--- Start ---

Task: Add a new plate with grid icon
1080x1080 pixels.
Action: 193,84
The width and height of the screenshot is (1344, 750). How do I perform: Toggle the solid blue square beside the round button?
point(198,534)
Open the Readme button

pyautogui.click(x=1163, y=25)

--- End ---

• PROBLEM:
Can you retype every one of the lines above, character for character?

• EXERCISE RESPONSE:
Task: Add a new plate with grid icon
1080x1080 pixels.
Action: 193,84
The width and height of the screenshot is (1344, 750). How do I perform: Toggle the solid blue square beside the round button?
point(198,534)
Open the Readme button

pyautogui.click(x=1163, y=25)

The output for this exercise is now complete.